▶ _Task goal_
Give back a single figure: the number of lines in the entries below that contain "card".

▶ _Data for the task_
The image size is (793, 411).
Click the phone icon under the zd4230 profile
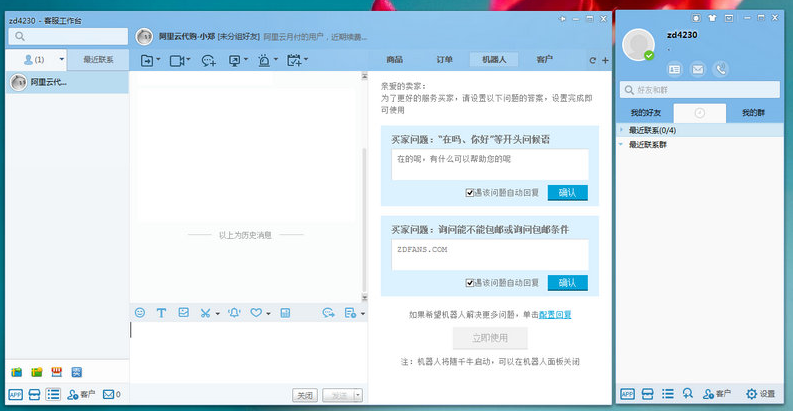pyautogui.click(x=721, y=69)
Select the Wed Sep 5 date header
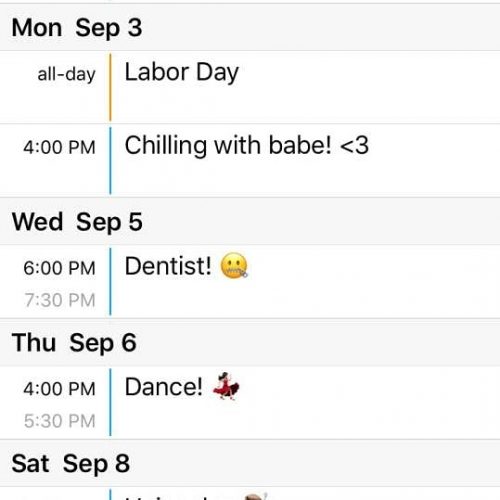Viewport: 500px width, 500px height. 77,222
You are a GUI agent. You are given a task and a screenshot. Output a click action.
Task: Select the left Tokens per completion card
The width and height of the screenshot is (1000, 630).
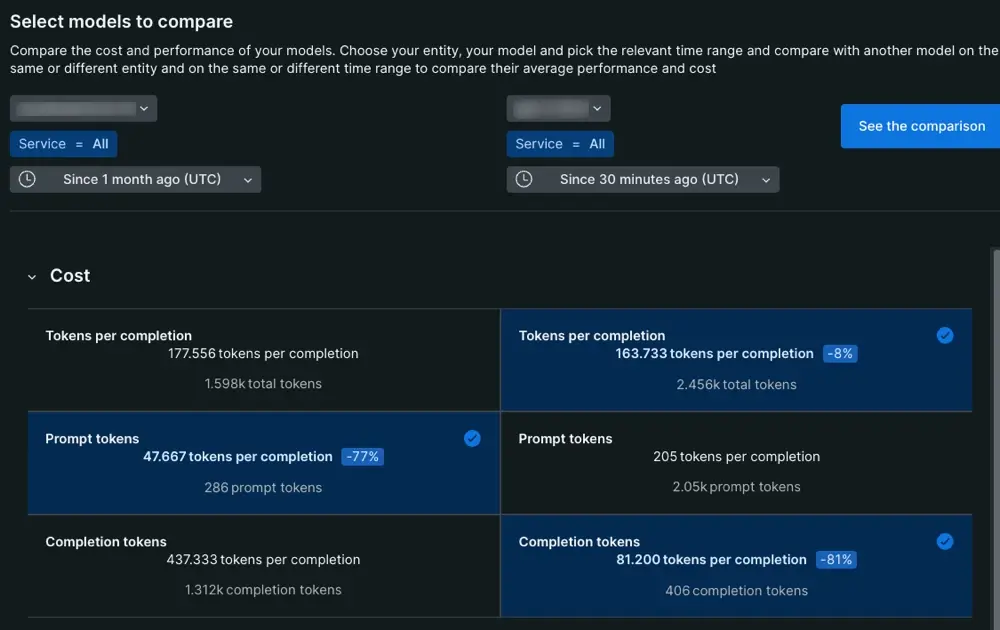264,360
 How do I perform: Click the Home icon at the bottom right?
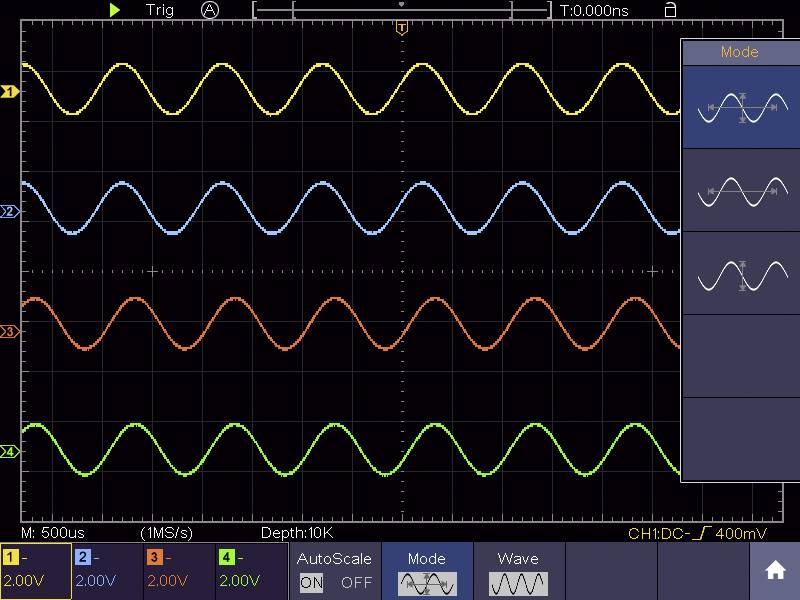(776, 570)
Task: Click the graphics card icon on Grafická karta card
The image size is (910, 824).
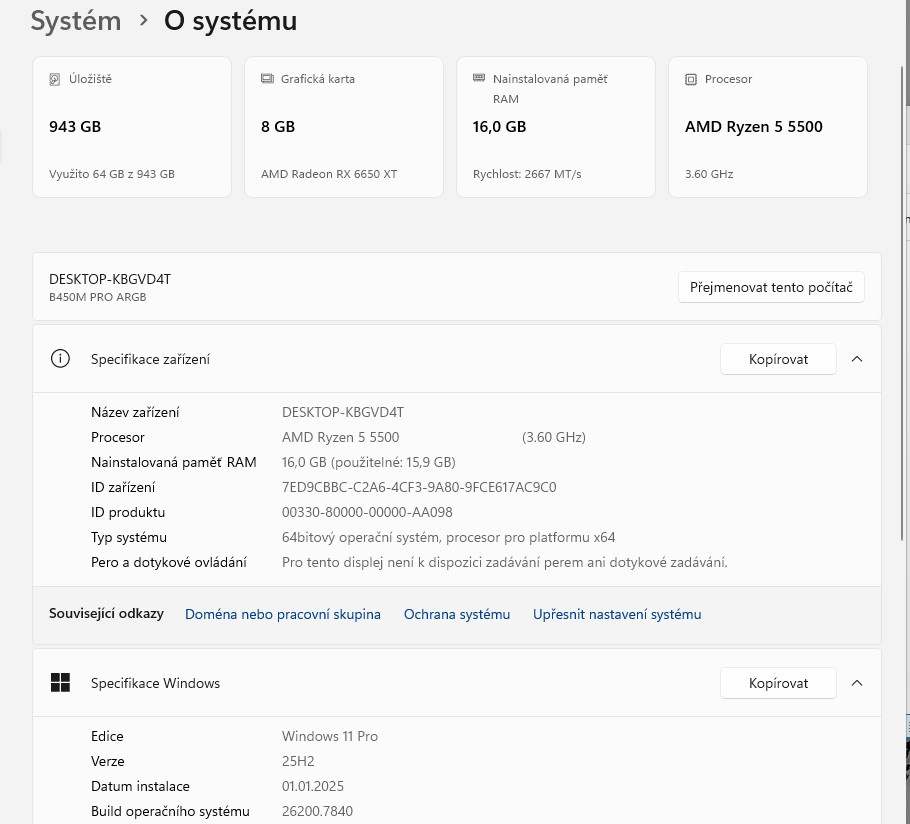Action: point(266,79)
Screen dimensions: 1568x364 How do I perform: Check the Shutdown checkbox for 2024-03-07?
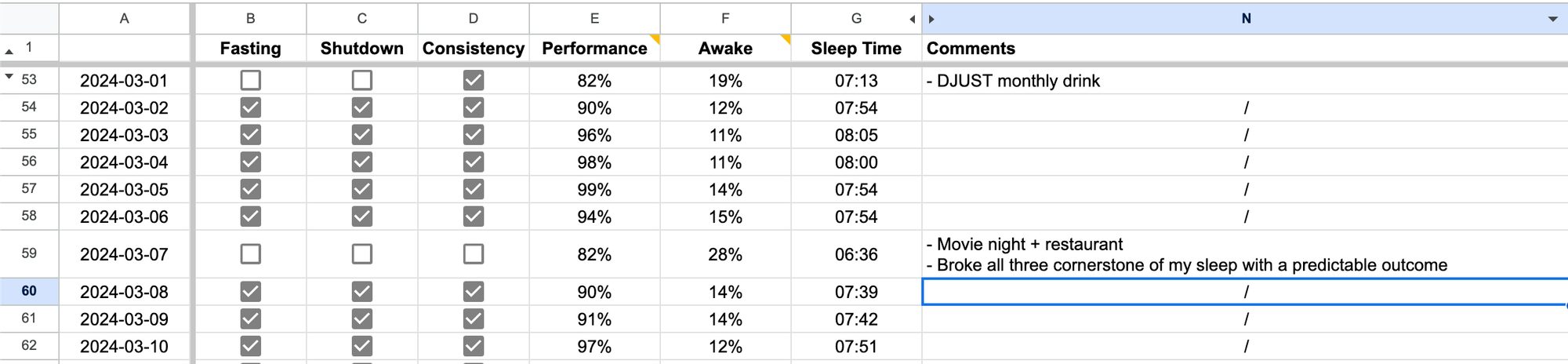pyautogui.click(x=362, y=254)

▶ _Task solution_
2